**TRECHO**
★ ★ ★ ★
É enganosa uma publicação segundo a qual o Brasil teve, em 2019, o menor índice de homicídios por armas de fogo desde 1999 e que isso ocorreu a despeito do aumento do número de armas de fogo em circulação.

O texto, verificado pelo Comprova, é baseado em um estudo, de responsabilidade do Cepedes (Centro de Pesquisa em Direito e Segurança, uma organização independente e sem relação com o governo), que compara dados preliminares com dados consolidados –um erro metodológico– e não leva em conta diversos aspectos relevantes para correlacionar números de armas vendidas com números de homicídios.

Os assassinatos com arma de fogo ainda são uma parcela significativa do total de homicídios no Brasil, mas seu crescimento vem desacelerando desde que o Estatuto do Desarmamento entrou em vigor, em 2003. Além disso, especialistas afirmam que o efeito do maior número de armas só poderá ser avaliado a médio e longo prazos.

O autor do artigo do Cepedes não considera nenhum dos aspectos listados acima. A análise se apoia em números oficiais, mas preliminares. O próprio Ministério da Saúde, órgão responsável pelas informações, afirmou que “os dados de óbitos levam dois anos para serem consolidados” e que “não é correto comparar dados fechados com preliminares”.

Os dados consolidados mais recentes disponibilizados pelo DataSUS são referentes a 2018. Eles são utilizados por pesquisas como o Atlas da Violência, feito por especialistas do Ipea (Instituto de Pesquisa Econômica Aplicada) e do FBSP (Fórum Brasileiro de Segurança Pública), lançado no final do mês de agosto.

Mesa com diversas pistolas e outras armas de fogo que foram apreendidas
Armas apreendidas; segundo o professor Ignacio Cano, 'quanto mais armas circularem no mercado formal, mais armas vão aparecer no mercado ilegal'

Mercado ilegal

Segundo Leonardo Carvalho, do Instituto Sou da Paz, quanto mais armas circulando, mesmo que legalmente, maior a chance de elas irem parar no mercado ilegal. O efeito disso não vai ser visto imediatamente. “Essas armas que estão hoje no mercado legal, de repente são subtraídas e vão parar no mercado ilegal. A vida útil dela vai de 60 a 80 anos."

“Se você tira a arma de circulação, acabou. Mas, enquanto ela está circulando, ela está sendo usada. A gente já viu apreensão de arma da Segunda Guerra Mundial. Com o avanço tecnológico, tem armas com uma vida útil muito grande”, completa Leonardo. Ou seja, o impacto da circulação dessas armas sobre os dados de letalidade ainda vai demorar um pouco a aparecer.

É uma conclusão parecida com a de Jose Ignacio Cano Gestoso, do Instituto de Ciências Sociais da Universidade Estadual do Rio de Janeiro. “As armas que estão sendo difundidas vão provocar violência a longo e médio prazo. O impacto dessas armas não se mede a curto prazo. Quanto mais armas circularem no mercado formal, mais armas vão aparecer no mercado ilegal e mais baixo vai ser o preço dessas armas no mercado ilegal”, explica.
★ ★ ★ ★
**INSTRUÇÕES DO EXERCÍCIO**
Devolva sem nenhuma alteração a parte do trecho sobre armas de fogo que vai de "O autor do artigo" até "mês de agosto.", incluindo essas palavras.

**DADOS EM ANÁLISE**
★ ★ ★ ★
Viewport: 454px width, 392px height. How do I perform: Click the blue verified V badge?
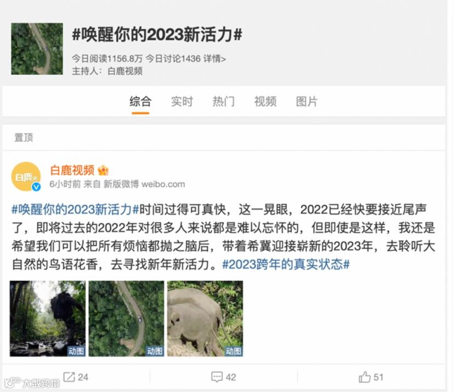pyautogui.click(x=36, y=187)
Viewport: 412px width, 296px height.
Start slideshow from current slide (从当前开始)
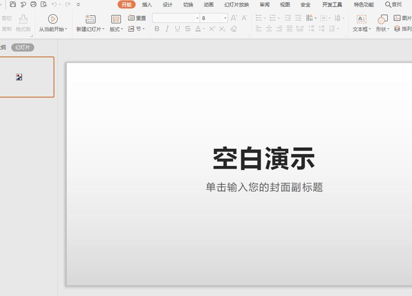(x=53, y=22)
★ ★ ★ ★
**RESPOSTA**
O autor do artigo do Cepedes não considera nenhum dos aspectos listados acima. A análise se apoia em números oficiais, mas preliminares. O próprio Ministério da Saúde, órgão responsável pelas informações, afirmou que “os dados de óbitos levam dois anos para serem consolidados” e que “não é correto comparar dados fechados com preliminares”.

Os dados consolidados mais recentes disponibilizados pelo DataSUS são referentes a 2018. Eles são utilizados por pesquisas como o Atlas da Violência, feito por especialistas do Ipea (Instituto de Pesquisa Econômica Aplicada) e do FBSP (Fórum Brasileiro de Segurança Pública), lançado no final do mês de agosto.